> THE REQUEST
Copy the records from the line with "Click the 4.8帖" through the end of the records, changing "label" to "tag" and keeping everything else the same. Leave out the pictures.

___ SUPPLIED DATA ___

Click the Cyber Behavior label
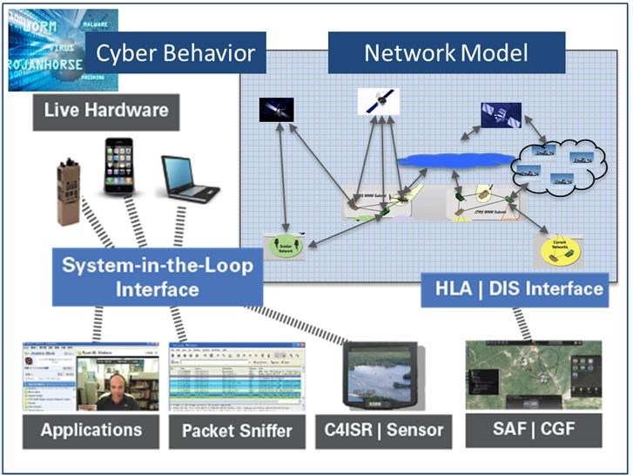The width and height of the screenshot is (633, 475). click(x=175, y=53)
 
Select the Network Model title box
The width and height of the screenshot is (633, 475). click(x=446, y=53)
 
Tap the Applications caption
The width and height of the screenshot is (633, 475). click(x=91, y=430)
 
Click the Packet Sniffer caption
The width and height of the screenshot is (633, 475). click(x=235, y=431)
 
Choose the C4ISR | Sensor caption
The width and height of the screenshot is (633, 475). click(x=389, y=429)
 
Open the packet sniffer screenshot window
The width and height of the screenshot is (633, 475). click(x=236, y=376)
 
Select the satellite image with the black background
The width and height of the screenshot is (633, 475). click(x=277, y=109)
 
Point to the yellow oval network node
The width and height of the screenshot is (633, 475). click(x=555, y=248)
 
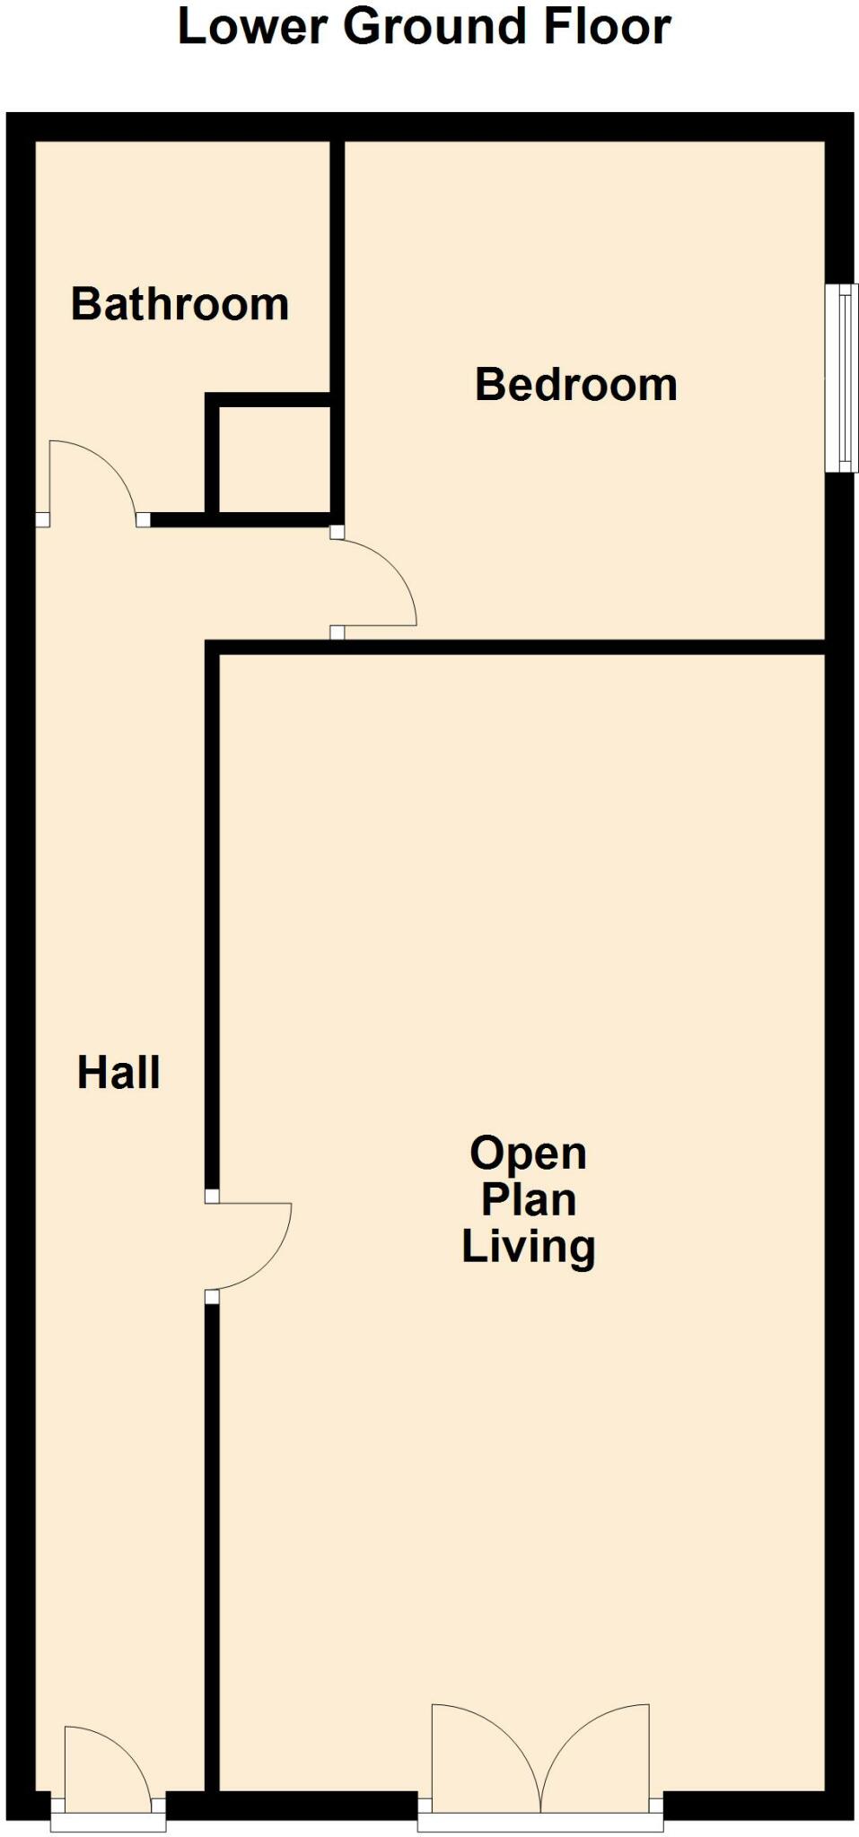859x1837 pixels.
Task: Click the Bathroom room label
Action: coord(180,304)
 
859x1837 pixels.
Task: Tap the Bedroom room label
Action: coord(575,385)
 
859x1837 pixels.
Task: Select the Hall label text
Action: coord(118,1073)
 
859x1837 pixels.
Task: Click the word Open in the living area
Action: coord(528,1154)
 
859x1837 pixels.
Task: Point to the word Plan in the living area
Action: coord(528,1200)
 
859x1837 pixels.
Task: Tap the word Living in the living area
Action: coord(528,1247)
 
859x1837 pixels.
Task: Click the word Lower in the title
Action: coord(251,27)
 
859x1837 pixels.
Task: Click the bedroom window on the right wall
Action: coord(842,378)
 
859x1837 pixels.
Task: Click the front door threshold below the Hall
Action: coord(108,1823)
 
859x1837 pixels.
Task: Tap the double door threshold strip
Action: coord(540,1823)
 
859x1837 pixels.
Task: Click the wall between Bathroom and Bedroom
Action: coord(337,269)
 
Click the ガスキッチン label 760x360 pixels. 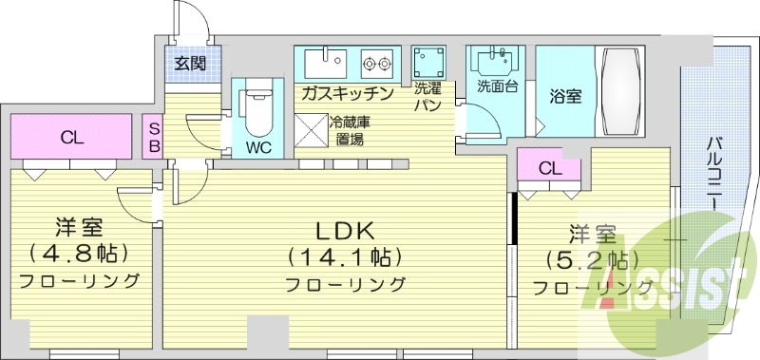pyautogui.click(x=348, y=93)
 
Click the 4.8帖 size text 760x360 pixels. pyautogui.click(x=80, y=254)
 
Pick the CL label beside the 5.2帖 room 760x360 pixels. pyautogui.click(x=548, y=168)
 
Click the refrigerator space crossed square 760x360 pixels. pyautogui.click(x=310, y=129)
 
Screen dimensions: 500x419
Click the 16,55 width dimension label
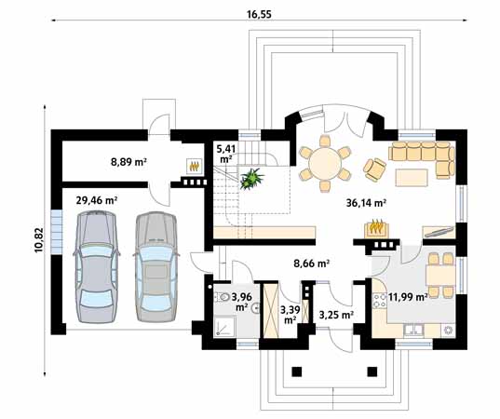259,14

___

> TASK OUTPUT
Click the 4.8帖 size text 760x360 pixels. pyautogui.click(x=80, y=254)
 
Pick the CL tag beside the 5.2帖 room 760x360 pixels. pyautogui.click(x=548, y=168)
 
Click the refrigerator space crossed square 760x360 pixels. pyautogui.click(x=310, y=129)
 
Screen dimensions: 500x419
Click the 16,55 width dimension tag
259,14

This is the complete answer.